Présences arabes (Art moderne et décolonisation. Paris 1908-1988) au Musée d’Art Moderne de Paris

Forcément quand j’ai vu ce thème très ambitieux, j’ai foncé et j’y suis allé avec toute ma candeur mais aussi les attentes exigeantes d’un habitué et féru de l’Institut du Monde Arabe. Eh bien force est de constater qu’ils ont de la graine à prendre de l’IMA… Ce n’est pas bon du tout selon moi, voire carrément raté.

Pourtant la décomposition de l’exposition avec un choix chronologique et des thématiques clefs paraissait plutôt bien sur le papier, et on trouve en effet dans la scénographie globale les 4 chapitres qui suivent.

1-Nahda : Entre renaissance culturelle arabe et Influence occidentale, 1908-1937 :
Face à l’influence occidentale, la Nahda (renaissance culturelle arabe) se développe ; plus particulièrement en Égypte, au Liban et en Algérie grâce notamment aux écoles d’art, à la presse… En parallèle, à Paris, les grandes expositions dites universelles, dont la plus importante, L’Exposition coloniale de 1931, incluent des artistes issus des pays colonisés.

2-Adieu à l’orientalisme : Les avant-gardes contre-attaquent.
À l’épreuve des premières indépendances (Égypte, Irak, Liban, Syrie), 1937-1956 :

Certains artistes renoncent à des références importées et imposées pour se saisir d’une expression artistique enracinée dans l’histoire locale (Égypte, Tunisie) mais aussi se connecter directement aux avant-gardes européennes. À Paris, les salons modernistes mettent en avant l’abstraction et accueillent les artistes arabes. C’est le temps des premières indépendances (Égypte, Irak, Liban, Syrie).

3-Décolonisations : L’art moderne entre local et global.
À l’épreuve des deuxièmes indépendances (Tunisie, Maroc, Algérie), 1956-1967 :

Dans une période marquée par la violence et l’enthousiasme des indépendances nationales, notamment nord-africaines (Algérie, Maroc, Tunisie), l’Art moderne arabe se mondialise. Les expositions à Paris, comme la biennale des jeunes artistes reflètent largement cette nouvelle dynamique.

4-L’art en lutte : De la cause Palestinienne à « l’apocalypse arabe », 1967-1988 :
Le « salon de la jeune peinture », à Paris, est dominé par les questions politiques et les luttes anti-impérialistes internationales, de la guerre du Vietnam à la cause palestinienne. L’artiste libanaise Etel Adnan fait paraitre, en 1980 à Paris, son grand texte poétique « l’Apocalypse arabe ». L’exposition se termine par le sujet de l’immigration arabe en France traitée par les musées parisiens (années 1980).

————

(Travail demandé)
- A) Selon le texte sur l'exposition Présences arabes, en quelle année et dans quelle ville Etel Adnan fait-elle paraître « l'Apocalypse arabe » ?
- B) Rédigez la suite du texte sur l'exposition Présences arabes, en partant de sa dernière phrase.

————

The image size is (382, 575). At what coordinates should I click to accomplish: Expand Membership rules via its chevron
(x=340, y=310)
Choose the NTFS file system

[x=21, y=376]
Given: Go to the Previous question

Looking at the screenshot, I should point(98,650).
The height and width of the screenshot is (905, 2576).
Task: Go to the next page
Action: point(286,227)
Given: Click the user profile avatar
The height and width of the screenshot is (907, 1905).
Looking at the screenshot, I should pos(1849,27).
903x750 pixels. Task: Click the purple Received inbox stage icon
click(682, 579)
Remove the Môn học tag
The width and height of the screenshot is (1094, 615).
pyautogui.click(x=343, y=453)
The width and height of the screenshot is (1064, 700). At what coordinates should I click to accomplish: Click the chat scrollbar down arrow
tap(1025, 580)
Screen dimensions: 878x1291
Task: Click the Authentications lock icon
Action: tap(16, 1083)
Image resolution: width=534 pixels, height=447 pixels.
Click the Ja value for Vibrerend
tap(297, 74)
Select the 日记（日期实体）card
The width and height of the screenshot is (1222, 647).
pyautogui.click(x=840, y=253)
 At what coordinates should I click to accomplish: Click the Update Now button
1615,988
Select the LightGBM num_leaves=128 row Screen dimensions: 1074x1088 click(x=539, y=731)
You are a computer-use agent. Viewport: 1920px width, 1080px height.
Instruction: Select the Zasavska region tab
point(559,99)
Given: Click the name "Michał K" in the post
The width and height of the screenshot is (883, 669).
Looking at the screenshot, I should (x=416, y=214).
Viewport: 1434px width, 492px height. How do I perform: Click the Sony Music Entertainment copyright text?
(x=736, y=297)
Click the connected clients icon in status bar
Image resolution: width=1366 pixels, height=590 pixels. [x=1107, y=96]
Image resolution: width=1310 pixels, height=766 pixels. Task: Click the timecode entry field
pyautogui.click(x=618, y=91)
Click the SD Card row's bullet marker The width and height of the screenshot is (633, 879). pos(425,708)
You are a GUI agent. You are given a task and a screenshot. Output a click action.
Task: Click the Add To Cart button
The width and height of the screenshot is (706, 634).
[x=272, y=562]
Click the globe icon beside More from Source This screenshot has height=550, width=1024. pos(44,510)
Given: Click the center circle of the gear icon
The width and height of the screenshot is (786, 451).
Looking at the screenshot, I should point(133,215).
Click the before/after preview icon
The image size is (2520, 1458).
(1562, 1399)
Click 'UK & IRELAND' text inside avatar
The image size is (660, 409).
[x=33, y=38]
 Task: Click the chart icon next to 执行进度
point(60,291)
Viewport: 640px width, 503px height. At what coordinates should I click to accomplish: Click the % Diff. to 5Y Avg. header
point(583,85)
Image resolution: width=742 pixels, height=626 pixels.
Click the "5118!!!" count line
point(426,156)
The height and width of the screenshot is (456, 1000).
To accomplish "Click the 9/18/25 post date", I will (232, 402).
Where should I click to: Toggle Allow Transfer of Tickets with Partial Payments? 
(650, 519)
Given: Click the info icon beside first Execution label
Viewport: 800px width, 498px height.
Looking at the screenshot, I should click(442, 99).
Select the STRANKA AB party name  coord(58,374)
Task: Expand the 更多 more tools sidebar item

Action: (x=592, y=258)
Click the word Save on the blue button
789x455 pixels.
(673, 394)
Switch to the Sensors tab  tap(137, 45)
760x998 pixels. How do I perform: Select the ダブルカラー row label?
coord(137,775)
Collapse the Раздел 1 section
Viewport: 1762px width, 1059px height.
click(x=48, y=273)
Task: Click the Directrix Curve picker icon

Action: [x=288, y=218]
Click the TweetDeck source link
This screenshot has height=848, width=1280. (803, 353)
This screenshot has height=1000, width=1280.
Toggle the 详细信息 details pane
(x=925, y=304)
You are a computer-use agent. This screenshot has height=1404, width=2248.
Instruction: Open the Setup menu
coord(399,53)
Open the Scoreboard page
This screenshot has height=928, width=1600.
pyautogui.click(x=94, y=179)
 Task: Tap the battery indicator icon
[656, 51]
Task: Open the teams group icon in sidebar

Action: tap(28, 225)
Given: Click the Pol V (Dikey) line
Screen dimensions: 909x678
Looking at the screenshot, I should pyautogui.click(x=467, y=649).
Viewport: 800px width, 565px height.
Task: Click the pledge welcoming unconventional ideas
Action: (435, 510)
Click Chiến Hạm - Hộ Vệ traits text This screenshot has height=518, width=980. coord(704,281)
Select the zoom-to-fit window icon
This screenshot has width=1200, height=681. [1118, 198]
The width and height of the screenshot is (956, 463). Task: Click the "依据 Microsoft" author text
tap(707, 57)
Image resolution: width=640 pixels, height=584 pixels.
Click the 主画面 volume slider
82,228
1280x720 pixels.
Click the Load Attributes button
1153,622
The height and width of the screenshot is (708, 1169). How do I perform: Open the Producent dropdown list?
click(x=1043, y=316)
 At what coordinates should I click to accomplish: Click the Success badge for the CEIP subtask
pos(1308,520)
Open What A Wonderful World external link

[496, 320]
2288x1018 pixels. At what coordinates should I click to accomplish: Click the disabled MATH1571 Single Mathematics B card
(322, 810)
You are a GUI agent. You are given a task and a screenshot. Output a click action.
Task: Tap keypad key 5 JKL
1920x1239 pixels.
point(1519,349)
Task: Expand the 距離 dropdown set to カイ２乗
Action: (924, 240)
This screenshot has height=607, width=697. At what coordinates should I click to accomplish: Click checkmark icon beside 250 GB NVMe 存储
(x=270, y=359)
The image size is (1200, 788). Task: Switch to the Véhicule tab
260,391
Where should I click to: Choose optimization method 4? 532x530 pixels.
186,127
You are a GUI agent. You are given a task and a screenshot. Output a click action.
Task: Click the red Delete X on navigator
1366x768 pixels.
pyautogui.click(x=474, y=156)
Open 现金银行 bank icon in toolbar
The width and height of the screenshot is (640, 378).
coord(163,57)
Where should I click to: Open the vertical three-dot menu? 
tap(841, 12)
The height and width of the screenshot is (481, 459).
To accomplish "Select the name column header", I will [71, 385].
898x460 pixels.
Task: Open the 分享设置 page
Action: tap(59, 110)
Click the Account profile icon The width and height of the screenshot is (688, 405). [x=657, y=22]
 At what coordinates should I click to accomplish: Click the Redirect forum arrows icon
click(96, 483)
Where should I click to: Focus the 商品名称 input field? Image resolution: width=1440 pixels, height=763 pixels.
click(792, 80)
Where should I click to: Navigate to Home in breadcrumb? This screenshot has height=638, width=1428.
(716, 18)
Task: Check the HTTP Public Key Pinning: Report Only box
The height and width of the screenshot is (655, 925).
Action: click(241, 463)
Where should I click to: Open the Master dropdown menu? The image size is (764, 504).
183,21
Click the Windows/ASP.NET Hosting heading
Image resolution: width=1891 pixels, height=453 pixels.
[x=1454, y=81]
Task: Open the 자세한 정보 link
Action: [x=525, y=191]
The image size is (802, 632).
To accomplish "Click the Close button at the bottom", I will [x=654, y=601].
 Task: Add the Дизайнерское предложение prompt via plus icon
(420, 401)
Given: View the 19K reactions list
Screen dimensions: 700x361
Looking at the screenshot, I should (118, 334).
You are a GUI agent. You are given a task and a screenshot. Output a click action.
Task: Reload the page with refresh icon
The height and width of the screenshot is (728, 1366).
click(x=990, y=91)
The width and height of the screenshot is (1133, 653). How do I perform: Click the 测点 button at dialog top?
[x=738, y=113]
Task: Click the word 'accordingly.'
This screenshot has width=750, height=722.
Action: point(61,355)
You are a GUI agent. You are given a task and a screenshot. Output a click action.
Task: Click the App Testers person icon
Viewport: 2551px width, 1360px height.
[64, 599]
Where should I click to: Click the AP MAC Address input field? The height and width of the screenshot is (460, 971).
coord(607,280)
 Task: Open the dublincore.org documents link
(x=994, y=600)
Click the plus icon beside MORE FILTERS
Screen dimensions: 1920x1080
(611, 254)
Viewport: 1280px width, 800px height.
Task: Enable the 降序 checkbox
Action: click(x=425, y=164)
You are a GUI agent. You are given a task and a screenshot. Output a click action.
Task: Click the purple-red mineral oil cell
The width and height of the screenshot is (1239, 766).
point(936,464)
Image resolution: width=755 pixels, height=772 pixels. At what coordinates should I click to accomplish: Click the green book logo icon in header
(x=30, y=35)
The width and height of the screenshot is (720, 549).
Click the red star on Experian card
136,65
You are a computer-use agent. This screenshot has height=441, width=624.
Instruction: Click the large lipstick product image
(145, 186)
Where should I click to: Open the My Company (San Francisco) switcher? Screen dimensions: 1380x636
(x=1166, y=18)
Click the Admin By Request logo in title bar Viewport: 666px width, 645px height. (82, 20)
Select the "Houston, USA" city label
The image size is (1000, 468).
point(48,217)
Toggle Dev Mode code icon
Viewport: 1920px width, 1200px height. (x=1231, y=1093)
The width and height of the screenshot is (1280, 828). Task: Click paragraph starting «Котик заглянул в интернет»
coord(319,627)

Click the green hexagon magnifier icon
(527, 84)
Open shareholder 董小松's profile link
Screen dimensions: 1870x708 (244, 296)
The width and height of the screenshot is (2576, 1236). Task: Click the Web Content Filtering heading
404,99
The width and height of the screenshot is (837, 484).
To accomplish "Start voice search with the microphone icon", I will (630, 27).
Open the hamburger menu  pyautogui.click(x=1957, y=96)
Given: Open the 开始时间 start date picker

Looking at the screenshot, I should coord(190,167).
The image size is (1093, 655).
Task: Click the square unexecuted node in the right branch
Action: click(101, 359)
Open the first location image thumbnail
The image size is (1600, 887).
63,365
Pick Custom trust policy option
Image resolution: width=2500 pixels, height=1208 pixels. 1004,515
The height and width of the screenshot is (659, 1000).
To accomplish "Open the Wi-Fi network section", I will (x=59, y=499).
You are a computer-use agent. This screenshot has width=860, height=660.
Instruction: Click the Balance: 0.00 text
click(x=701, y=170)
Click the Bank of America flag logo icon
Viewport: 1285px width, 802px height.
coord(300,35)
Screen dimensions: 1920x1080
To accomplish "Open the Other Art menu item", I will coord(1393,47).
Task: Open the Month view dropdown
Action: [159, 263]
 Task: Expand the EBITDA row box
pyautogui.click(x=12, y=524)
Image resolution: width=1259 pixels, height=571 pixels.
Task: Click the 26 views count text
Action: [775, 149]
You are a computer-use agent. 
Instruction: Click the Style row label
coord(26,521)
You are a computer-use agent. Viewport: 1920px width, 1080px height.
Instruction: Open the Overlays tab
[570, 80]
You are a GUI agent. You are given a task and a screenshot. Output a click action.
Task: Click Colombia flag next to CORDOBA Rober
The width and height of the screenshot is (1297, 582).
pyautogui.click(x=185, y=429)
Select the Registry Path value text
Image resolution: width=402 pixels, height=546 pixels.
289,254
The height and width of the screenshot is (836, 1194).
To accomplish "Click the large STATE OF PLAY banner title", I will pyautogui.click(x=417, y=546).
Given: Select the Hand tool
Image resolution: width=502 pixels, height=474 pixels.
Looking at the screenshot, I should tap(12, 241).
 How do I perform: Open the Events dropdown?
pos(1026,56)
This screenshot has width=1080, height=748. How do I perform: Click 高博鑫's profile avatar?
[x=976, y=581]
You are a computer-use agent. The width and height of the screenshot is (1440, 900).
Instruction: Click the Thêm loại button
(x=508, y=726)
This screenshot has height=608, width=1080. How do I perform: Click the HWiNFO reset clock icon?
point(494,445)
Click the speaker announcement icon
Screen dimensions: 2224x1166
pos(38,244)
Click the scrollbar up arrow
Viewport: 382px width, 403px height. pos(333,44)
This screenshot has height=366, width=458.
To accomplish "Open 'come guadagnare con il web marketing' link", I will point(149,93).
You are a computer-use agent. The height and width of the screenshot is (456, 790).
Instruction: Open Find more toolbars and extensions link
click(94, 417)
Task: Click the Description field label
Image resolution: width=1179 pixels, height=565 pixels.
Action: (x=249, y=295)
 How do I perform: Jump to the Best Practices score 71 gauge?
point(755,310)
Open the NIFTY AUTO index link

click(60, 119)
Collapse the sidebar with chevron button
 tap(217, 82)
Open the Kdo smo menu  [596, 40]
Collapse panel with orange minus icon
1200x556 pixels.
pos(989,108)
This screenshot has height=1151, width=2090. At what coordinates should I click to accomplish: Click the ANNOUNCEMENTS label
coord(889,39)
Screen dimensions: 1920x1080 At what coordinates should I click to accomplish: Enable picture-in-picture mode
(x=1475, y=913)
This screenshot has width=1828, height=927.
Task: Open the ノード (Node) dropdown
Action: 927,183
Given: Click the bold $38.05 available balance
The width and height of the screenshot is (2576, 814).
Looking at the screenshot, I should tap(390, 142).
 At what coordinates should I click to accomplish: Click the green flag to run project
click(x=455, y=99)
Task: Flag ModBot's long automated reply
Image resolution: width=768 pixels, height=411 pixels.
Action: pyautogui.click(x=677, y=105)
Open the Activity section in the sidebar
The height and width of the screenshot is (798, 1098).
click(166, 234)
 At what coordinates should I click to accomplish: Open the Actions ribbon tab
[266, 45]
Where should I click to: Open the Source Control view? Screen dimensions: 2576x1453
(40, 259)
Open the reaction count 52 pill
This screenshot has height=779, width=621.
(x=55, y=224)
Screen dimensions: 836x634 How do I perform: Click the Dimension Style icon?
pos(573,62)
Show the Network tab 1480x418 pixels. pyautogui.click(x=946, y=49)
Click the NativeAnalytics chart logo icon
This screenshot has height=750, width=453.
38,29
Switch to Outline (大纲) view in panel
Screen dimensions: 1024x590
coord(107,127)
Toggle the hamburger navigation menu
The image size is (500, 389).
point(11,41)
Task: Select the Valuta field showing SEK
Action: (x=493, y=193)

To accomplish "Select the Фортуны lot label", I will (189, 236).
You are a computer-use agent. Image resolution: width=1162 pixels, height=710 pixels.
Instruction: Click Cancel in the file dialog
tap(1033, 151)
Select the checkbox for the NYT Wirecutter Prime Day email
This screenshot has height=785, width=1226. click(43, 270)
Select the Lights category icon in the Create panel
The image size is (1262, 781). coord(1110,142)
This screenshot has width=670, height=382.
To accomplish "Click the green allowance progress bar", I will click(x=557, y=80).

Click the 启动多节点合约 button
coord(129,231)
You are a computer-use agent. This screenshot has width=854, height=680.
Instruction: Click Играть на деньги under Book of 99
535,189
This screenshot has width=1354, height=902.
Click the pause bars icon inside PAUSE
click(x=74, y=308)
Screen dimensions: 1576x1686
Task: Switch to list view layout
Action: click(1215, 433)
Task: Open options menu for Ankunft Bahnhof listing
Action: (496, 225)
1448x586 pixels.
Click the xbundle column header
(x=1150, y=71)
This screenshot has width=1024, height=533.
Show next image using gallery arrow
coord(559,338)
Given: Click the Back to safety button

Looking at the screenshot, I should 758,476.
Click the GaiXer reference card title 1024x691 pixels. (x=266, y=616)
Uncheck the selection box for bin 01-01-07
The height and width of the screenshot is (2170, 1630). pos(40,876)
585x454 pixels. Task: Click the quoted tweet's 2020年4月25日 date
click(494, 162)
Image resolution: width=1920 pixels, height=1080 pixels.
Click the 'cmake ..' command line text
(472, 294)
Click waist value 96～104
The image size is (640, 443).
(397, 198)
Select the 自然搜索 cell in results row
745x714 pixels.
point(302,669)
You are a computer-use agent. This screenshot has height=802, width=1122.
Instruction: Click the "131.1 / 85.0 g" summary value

————

(Réponses)
- A) En 1980, à Paris.

- B)
Site Internet du Musée d’Art Moderne de la Ville de Paris présentant l’exposition.

Mais voilà, l’exécution à l’intérieur des salles est complètement erratique et bordélique, on ne comprend rien, il y en a partout, dans tous les sens, et sans aucune signalétique claire pour suivre un quelconque cheminement. Mais vraiment il y a des frise temporelle hyper précise sur des événements que je ne connais pas du tout1, et sans réelle contextualisation entre ce qu’il se passe à Paris, en Algérie, Turquie ou en Egypte, ensuite tu as des panneaux spécifiques qui zooment sur un ou une artiste, et des œuvres à droite à gauche. Mais aucun lien n’est fait, et en réalité on voit que c’est aussi sans doute parce que 1) c’est complexe et 2) ils ont surtout exposé ce qu’ils avaient sous la main et essayé de broder autour ?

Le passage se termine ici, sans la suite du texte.